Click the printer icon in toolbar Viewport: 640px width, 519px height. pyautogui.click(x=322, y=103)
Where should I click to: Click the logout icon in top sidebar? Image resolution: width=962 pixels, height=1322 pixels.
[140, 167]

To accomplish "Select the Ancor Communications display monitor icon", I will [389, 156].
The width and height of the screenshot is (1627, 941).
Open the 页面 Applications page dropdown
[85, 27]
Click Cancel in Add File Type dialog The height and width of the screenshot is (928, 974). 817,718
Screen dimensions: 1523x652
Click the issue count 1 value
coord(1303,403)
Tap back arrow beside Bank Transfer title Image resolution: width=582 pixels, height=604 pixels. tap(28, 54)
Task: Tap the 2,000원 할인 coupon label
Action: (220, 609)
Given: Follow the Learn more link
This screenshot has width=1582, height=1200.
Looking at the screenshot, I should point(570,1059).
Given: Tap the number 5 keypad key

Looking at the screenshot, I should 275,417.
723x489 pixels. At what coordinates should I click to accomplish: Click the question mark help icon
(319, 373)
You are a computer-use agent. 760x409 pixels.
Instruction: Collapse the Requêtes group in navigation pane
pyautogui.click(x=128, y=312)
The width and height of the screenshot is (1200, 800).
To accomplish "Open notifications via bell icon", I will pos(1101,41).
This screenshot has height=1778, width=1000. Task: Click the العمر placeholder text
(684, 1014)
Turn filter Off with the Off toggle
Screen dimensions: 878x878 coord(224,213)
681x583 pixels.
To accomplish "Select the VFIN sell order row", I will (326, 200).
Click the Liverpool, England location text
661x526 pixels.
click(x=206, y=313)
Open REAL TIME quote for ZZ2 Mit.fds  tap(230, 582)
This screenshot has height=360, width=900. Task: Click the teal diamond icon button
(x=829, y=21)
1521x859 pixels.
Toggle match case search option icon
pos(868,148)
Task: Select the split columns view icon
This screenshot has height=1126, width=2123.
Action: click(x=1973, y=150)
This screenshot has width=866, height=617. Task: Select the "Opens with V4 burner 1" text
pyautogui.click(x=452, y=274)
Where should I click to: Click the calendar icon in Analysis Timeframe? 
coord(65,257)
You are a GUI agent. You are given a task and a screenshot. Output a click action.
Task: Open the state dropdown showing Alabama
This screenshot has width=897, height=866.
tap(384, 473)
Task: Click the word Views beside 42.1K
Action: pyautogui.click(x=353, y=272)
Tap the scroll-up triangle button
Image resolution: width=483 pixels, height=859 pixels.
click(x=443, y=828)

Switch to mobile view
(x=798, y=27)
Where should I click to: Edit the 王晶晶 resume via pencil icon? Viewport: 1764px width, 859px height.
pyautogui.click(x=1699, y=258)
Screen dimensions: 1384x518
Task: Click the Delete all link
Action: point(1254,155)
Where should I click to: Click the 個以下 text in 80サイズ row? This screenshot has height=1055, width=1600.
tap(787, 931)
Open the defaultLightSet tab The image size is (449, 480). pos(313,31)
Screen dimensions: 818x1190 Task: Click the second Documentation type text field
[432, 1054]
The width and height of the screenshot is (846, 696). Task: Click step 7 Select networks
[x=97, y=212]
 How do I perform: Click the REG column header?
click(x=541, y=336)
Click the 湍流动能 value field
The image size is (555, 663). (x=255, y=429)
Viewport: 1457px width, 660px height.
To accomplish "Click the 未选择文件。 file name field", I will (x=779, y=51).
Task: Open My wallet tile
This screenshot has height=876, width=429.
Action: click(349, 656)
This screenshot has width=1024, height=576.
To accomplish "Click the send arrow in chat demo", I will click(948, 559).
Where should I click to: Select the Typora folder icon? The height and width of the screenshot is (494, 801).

──────────

## [EXERCISE DETAILS]
Once you have read the records above, set each one down again exactly.

## [OUTPUT BELOW]
Click the printer icon in toolbar Viewport: 640px width, 519px height. pyautogui.click(x=322, y=103)
Where should I click to: Click the logout icon in top sidebar? Image resolution: width=962 pixels, height=1322 pixels.
[140, 167]

To accomplish "Select the Ancor Communications display monitor icon", I will [389, 156].
The width and height of the screenshot is (1627, 941).
Open the 页面 Applications page dropdown
[85, 27]
Click Cancel in Add File Type dialog The height and width of the screenshot is (928, 974). 817,718
Screen dimensions: 1523x652
Click the issue count 1 value
coord(1303,403)
Tap back arrow beside Bank Transfer title Image resolution: width=582 pixels, height=604 pixels. tap(28, 54)
Task: Tap the 2,000원 할인 coupon label
Action: (220, 609)
Given: Follow the Learn more link
This screenshot has width=1582, height=1200.
Looking at the screenshot, I should point(570,1059).
Given: Tap the number 5 keypad key

Looking at the screenshot, I should 275,417.
723x489 pixels. At what coordinates should I click to accomplish: Click the question mark help icon
(319, 373)
You are a computer-use agent. 760x409 pixels.
Instruction: Collapse the Requêtes group in navigation pane
pyautogui.click(x=128, y=312)
The width and height of the screenshot is (1200, 800).
To accomplish "Open notifications via bell icon", I will pos(1101,41).
This screenshot has height=1778, width=1000. Task: Click the العمر placeholder text
(684, 1014)
Turn filter Off with the Off toggle
Screen dimensions: 878x878 coord(224,213)
681x583 pixels.
To accomplish "Select the VFIN sell order row", I will (326, 200).
Click the Liverpool, England location text
661x526 pixels.
click(x=206, y=313)
Open REAL TIME quote for ZZ2 Mit.fds  tap(230, 582)
This screenshot has height=360, width=900. Task: Click the teal diamond icon button
(x=829, y=21)
1521x859 pixels.
Toggle match case search option icon
pos(868,148)
Task: Select the split columns view icon
This screenshot has height=1126, width=2123.
Action: click(x=1973, y=150)
This screenshot has width=866, height=617. Task: Select the "Opens with V4 burner 1" text
pyautogui.click(x=452, y=274)
Where should I click to: Click the calendar icon in Analysis Timeframe? 
coord(65,257)
You are a GUI agent. You are given a task and a screenshot. Output a click action.
Task: Open the state dropdown showing Alabama
This screenshot has width=897, height=866.
tap(384, 473)
Task: Click the word Views beside 42.1K
Action: pyautogui.click(x=353, y=272)
Tap the scroll-up triangle button
Image resolution: width=483 pixels, height=859 pixels.
click(x=443, y=828)

Switch to mobile view
(x=798, y=27)
Where should I click to: Edit the 王晶晶 resume via pencil icon? Viewport: 1764px width, 859px height.
pyautogui.click(x=1699, y=258)
Screen dimensions: 1384x518
Task: Click the Delete all link
Action: point(1254,155)
Where should I click to: Click the 個以下 text in 80サイズ row? This screenshot has height=1055, width=1600.
tap(787, 931)
Open the defaultLightSet tab The image size is (449, 480). pos(313,31)
Screen dimensions: 818x1190 Task: Click the second Documentation type text field
[432, 1054]
The width and height of the screenshot is (846, 696). Task: Click step 7 Select networks
[x=97, y=212]
 How do I perform: Click the REG column header?
click(x=541, y=336)
Click the 湍流动能 value field
The image size is (555, 663). (x=255, y=429)
Viewport: 1457px width, 660px height.
To accomplish "Click the 未选择文件。 file name field", I will (x=779, y=51).
Task: Open My wallet tile
This screenshot has height=876, width=429.
Action: click(349, 656)
This screenshot has width=1024, height=576.
To accomplish "Click the send arrow in chat demo", I will click(948, 559).
Where should I click to: Select the Typora folder icon? The height and width of the screenshot is (494, 801).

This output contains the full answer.